Could you set every line of the material below into a numbered list, leaving out the blank lines?

**PROVIDED DATA**
* Start *

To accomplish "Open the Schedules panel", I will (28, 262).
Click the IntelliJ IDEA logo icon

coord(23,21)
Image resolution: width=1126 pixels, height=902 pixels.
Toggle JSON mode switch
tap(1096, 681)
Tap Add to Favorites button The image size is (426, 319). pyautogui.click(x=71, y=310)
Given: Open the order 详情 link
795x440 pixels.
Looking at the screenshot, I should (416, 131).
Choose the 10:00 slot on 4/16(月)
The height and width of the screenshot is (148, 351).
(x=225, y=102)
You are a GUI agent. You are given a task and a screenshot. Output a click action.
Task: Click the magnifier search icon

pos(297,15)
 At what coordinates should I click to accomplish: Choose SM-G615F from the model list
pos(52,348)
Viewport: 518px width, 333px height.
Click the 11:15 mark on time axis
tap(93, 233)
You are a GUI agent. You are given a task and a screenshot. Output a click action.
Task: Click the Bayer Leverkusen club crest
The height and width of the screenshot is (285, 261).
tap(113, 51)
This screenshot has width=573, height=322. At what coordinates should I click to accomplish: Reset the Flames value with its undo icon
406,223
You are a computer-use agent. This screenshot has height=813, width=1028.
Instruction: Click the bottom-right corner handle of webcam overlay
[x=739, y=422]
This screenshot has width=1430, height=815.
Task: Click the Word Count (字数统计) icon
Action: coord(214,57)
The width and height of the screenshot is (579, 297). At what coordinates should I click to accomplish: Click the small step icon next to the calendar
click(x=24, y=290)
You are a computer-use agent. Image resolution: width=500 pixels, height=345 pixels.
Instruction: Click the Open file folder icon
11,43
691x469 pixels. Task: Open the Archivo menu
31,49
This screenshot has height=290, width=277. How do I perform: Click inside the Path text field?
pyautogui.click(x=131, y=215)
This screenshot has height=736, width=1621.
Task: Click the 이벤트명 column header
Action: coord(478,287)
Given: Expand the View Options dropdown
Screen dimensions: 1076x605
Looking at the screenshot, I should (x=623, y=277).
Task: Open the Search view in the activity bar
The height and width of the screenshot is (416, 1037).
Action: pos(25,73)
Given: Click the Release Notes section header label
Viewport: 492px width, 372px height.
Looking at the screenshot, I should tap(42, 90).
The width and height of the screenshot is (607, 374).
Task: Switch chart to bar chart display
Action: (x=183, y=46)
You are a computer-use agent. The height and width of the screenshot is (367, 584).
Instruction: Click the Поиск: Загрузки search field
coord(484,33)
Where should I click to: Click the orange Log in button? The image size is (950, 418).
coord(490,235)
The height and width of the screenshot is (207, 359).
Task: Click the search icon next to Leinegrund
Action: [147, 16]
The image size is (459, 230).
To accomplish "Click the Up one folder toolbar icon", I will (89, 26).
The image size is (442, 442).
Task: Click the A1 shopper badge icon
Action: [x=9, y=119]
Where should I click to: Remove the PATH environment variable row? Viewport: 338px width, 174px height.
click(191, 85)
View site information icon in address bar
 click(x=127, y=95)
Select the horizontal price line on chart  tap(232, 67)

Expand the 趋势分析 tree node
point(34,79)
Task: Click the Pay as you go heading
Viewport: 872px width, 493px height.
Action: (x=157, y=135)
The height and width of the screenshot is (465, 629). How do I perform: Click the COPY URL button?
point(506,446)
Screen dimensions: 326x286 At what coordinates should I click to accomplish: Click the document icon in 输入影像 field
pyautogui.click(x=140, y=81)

* End *

**RESULT OF THIS TASK**
1. To accomplish "Open the Schedules panel", I will (28, 262).
2. Click the IntelliJ IDEA logo icon
3. coord(23,21)
4. Image resolution: width=1126 pixels, height=902 pixels.
5. Toggle JSON mode switch
6. tap(1096, 681)
7. Tap Add to Favorites button The image size is (426, 319). pyautogui.click(x=71, y=310)
8. Given: Open the order 详情 link
9. 795x440 pixels.
10. Looking at the screenshot, I should (416, 131).
11. Choose the 10:00 slot on 4/16(月)
12. The height and width of the screenshot is (148, 351).
13. (x=225, y=102)
14. You are a GUI agent. You are given a task and a screenshot. Output a click action.
15. Task: Click the magnifier search icon
16. pos(297,15)
17.  At what coordinates should I click to accomplish: Choose SM-G615F from the model list
18. pos(52,348)
19. Viewport: 518px width, 333px height.
20. Click the 11:15 mark on time axis
21. tap(93, 233)
22. You are a GUI agent. You are given a task and a screenshot. Output a click action.
23. Task: Click the Bayer Leverkusen club crest
24. The height and width of the screenshot is (285, 261).
25. tap(113, 51)
26. This screenshot has width=573, height=322. At what coordinates should I click to accomplish: Reset the Flames value with its undo icon
27. 406,223
28. You are a computer-use agent. This screenshot has height=813, width=1028.
29. Instruction: Click the bottom-right corner handle of webcam overlay
30. [x=739, y=422]
31. This screenshot has width=1430, height=815.
32. Task: Click the Word Count (字数统计) icon
33. Action: coord(214,57)
34. The width and height of the screenshot is (579, 297). At what coordinates should I click to accomplish: Click the small step icon next to the calendar
35. click(x=24, y=290)
36. You are a computer-use agent. Image resolution: width=500 pixels, height=345 pixels.
37. Instruction: Click the Open file folder icon
38. 11,43
39. 691x469 pixels. Task: Open the Archivo menu
40. 31,49
41. This screenshot has height=290, width=277. How do I perform: Click inside the Path text field?
42. pyautogui.click(x=131, y=215)
43. This screenshot has height=736, width=1621.
44. Task: Click the 이벤트명 column header
45. Action: coord(478,287)
46. Given: Expand the View Options dropdown
47. Screen dimensions: 1076x605
48. Looking at the screenshot, I should (x=623, y=277).
49. Task: Open the Search view in the activity bar
50. The height and width of the screenshot is (416, 1037).
51. Action: pos(25,73)
52. Given: Click the Release Notes section header label
53. Viewport: 492px width, 372px height.
54. Looking at the screenshot, I should tap(42, 90).
55. The width and height of the screenshot is (607, 374).
56. Task: Switch chart to bar chart display
57. Action: (x=183, y=46)
58. You are a computer-use agent. The height and width of the screenshot is (367, 584).
59. Instruction: Click the Поиск: Загрузки search field
60. coord(484,33)
61. Where should I click to: Click the orange Log in button? The image size is (950, 418).
62. coord(490,235)
63. The height and width of the screenshot is (207, 359).
64. Task: Click the search icon next to Leinegrund
65. Action: [147, 16]
66. The image size is (459, 230).
67. To accomplish "Click the Up one folder toolbar icon", I will (89, 26).
68. The image size is (442, 442).
69. Task: Click the A1 shopper badge icon
70. Action: [x=9, y=119]
71. Where should I click to: Remove the PATH environment variable row? Viewport: 338px width, 174px height.
72. click(191, 85)
73. View site information icon in address bar
74.  click(x=127, y=95)
75. Select the horizontal price line on chart  tap(232, 67)
76. Expand the 趋势分析 tree node
77. point(34,79)
78. Task: Click the Pay as you go heading
79. Viewport: 872px width, 493px height.
80. Action: (x=157, y=135)
81. The height and width of the screenshot is (465, 629). How do I perform: Click the COPY URL button?
82. point(506,446)
83. Screen dimensions: 326x286 At what coordinates should I click to accomplish: Click the document icon in 输入影像 field
84. pyautogui.click(x=140, y=81)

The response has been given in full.